Exact copies of all the lines below are needed, without the pictures.

-- Information given follows --

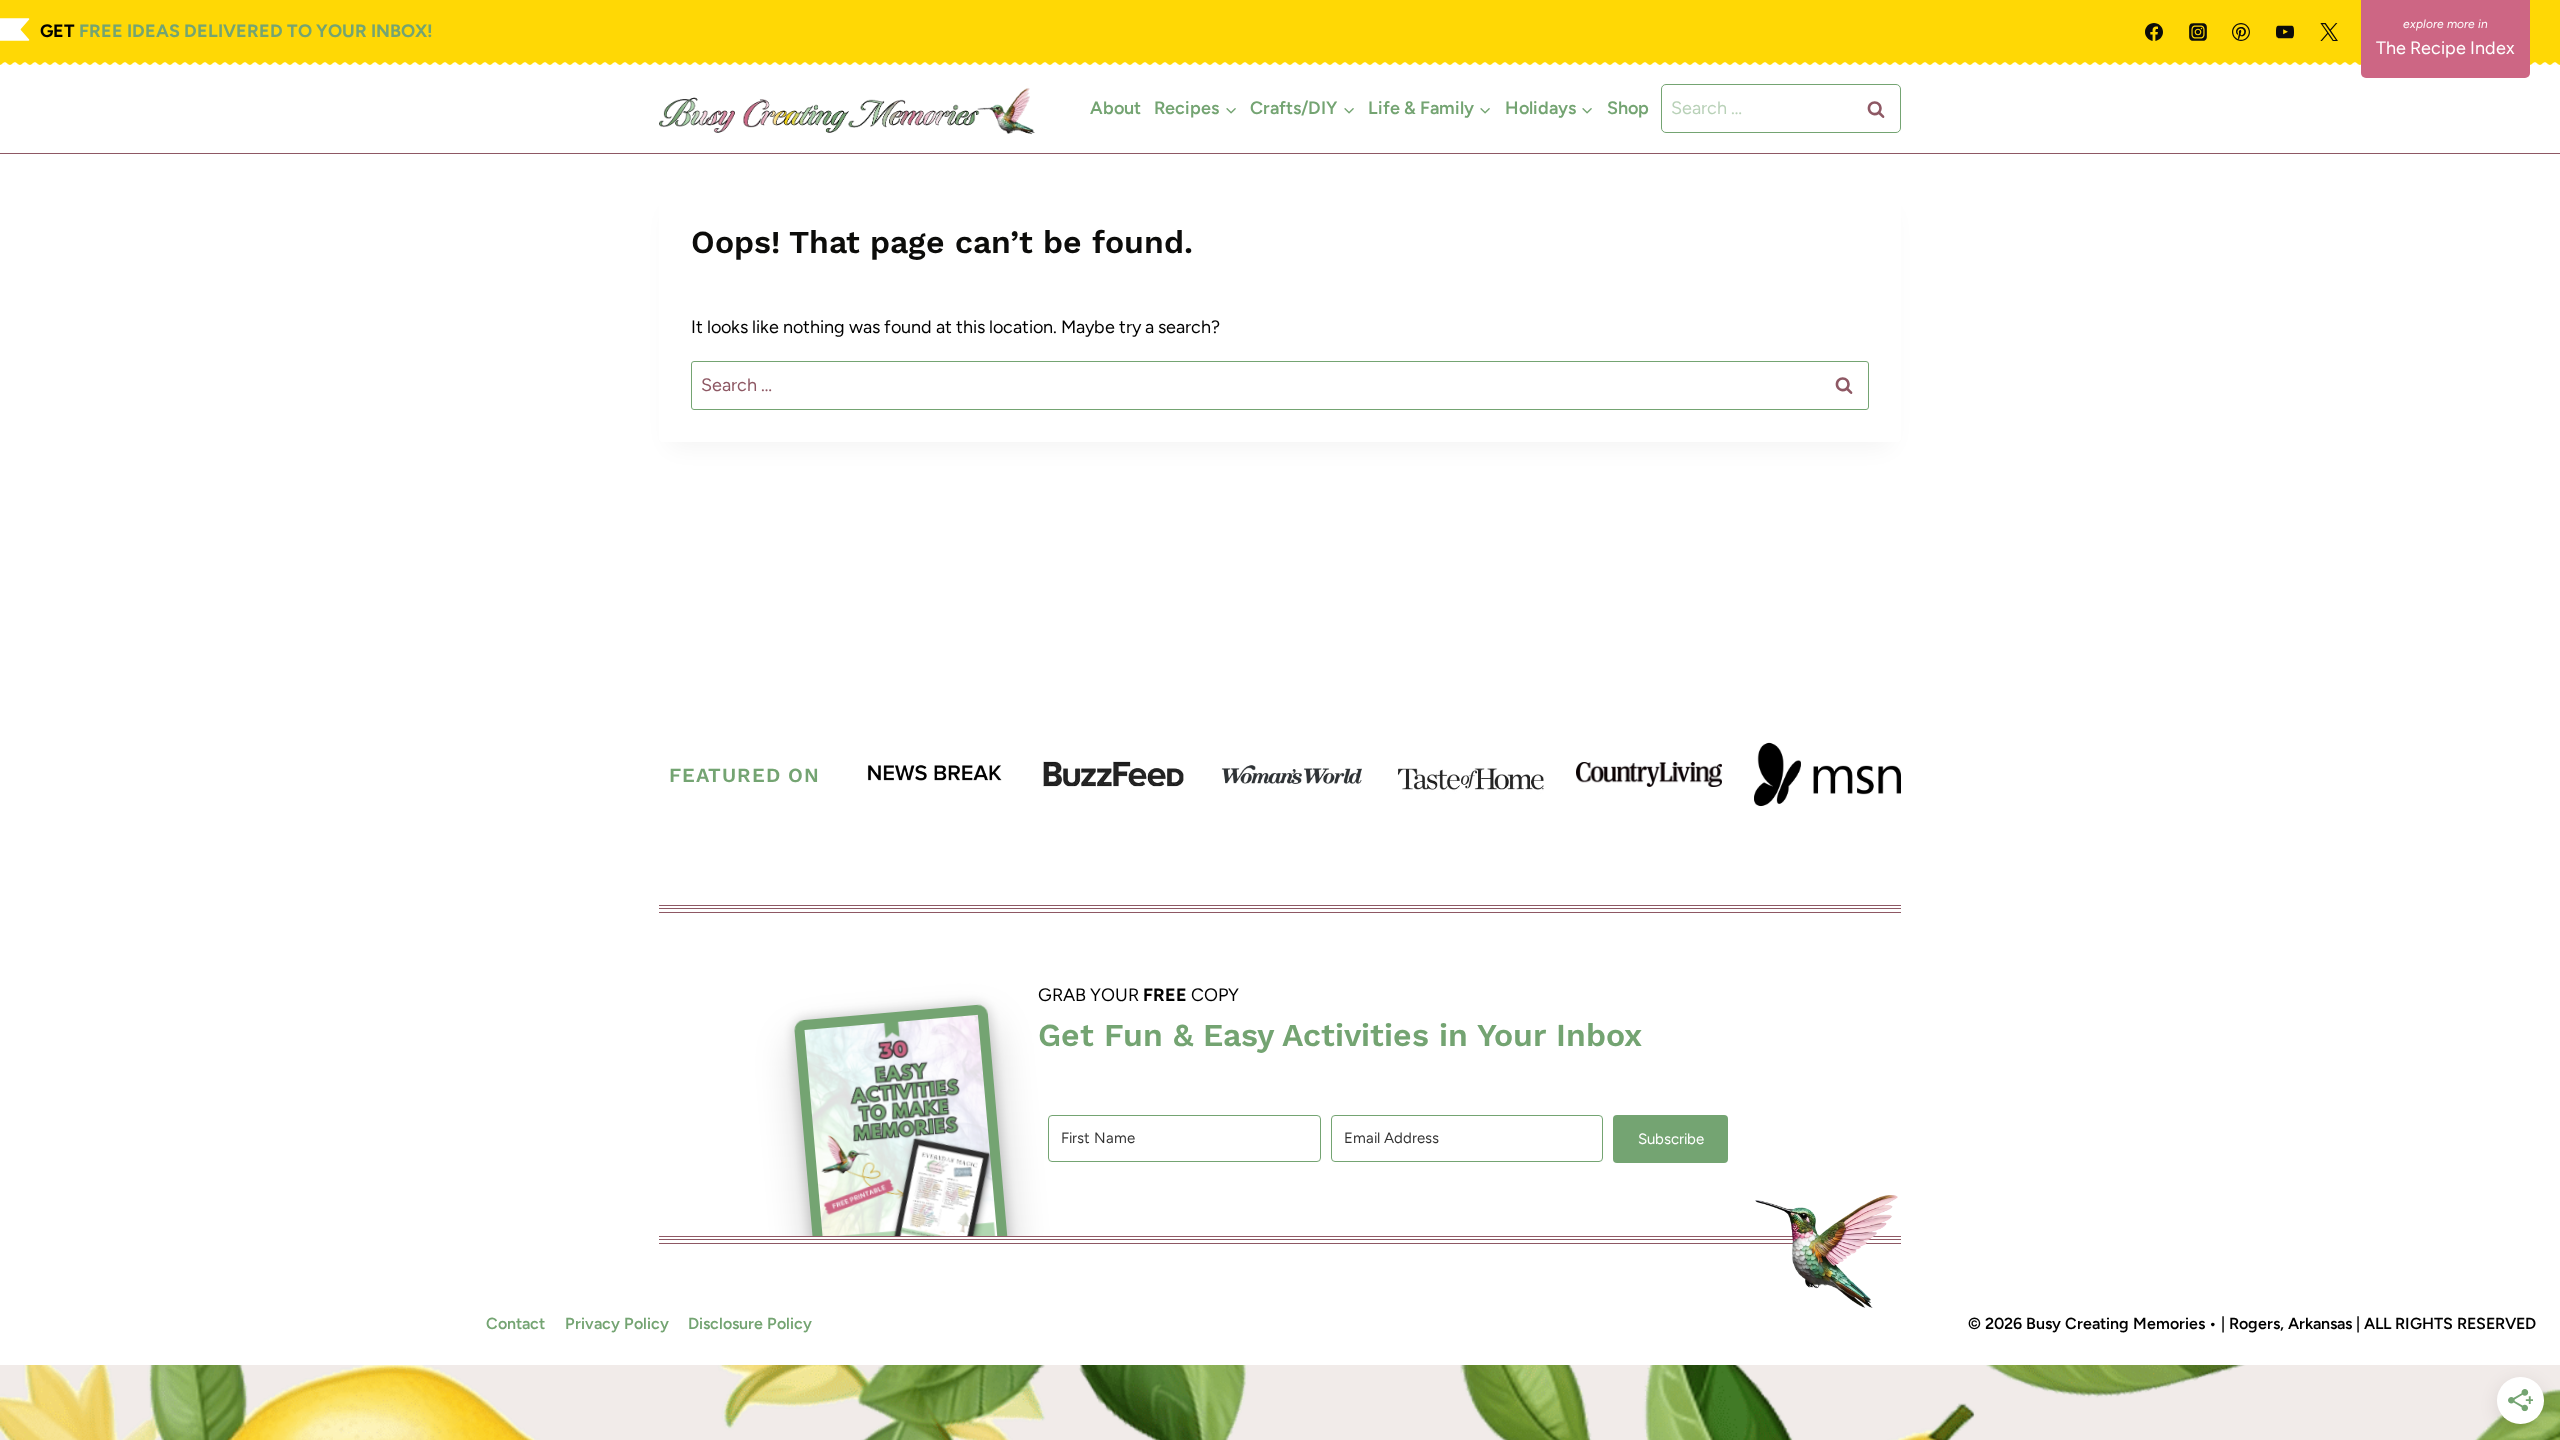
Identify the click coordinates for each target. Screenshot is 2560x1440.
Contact (515, 1323)
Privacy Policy (617, 1323)
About (1115, 108)
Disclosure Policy (750, 1323)
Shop (1628, 108)
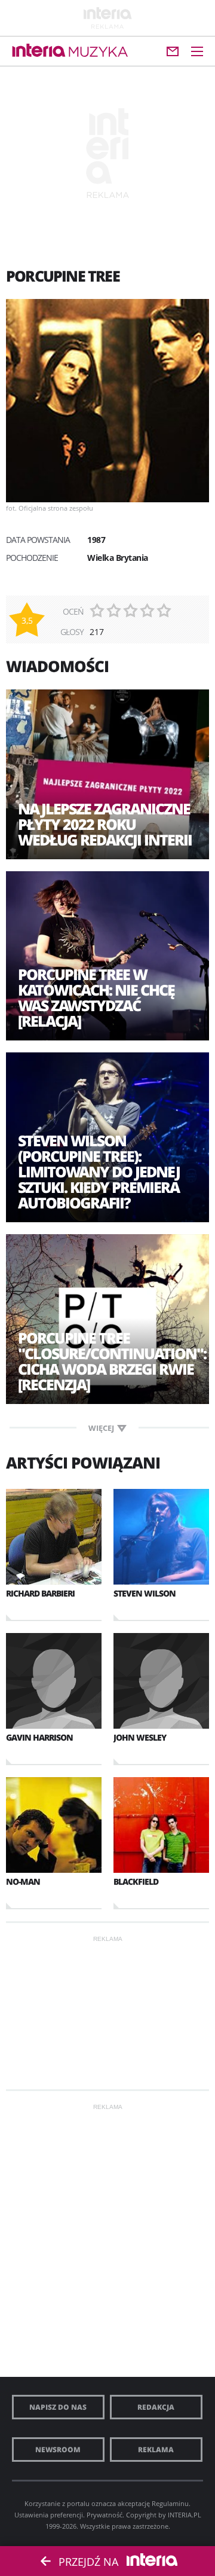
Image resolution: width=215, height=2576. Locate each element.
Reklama (156, 2449)
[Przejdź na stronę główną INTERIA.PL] (39, 51)
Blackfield (135, 1881)
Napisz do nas (58, 2407)
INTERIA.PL (184, 2514)
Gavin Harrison (39, 1737)
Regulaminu (170, 2503)
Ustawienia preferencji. (49, 2514)
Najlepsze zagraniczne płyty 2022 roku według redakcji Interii (105, 824)
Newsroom (58, 2449)
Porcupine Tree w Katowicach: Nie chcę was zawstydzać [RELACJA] (96, 997)
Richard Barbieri (40, 1593)
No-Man (23, 1881)
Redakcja (155, 2407)
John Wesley (139, 1737)
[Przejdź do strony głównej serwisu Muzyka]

-- Information given concluded --

• **Your response**:
Identify the click coordinates for each target. Screenshot is 2560x1440.
Contact (515, 1323)
Privacy Policy (617, 1323)
About (1115, 108)
Disclosure Policy (750, 1323)
Shop (1628, 108)
Image resolution: width=215, height=2576. Locate each element.
Reklama (156, 2449)
[Przejdź na stronę główną INTERIA.PL] (39, 51)
Blackfield (135, 1881)
Napisz do nas (58, 2407)
INTERIA.PL (184, 2514)
Gavin Harrison (39, 1737)
Regulaminu (170, 2503)
Ustawienia preferencji. (49, 2514)
Najlepsze zagraniczne płyty 2022 roku według redakcji Interii (105, 824)
Newsroom (58, 2449)
Porcupine Tree w Katowicach: Nie chcę was zawstydzać [RELACJA] (96, 997)
Richard Barbieri (40, 1593)
No-Man (23, 1881)
Redakcja (155, 2407)
John Wesley (139, 1737)
[Przejdź do strony głównej serwisu Muzyka]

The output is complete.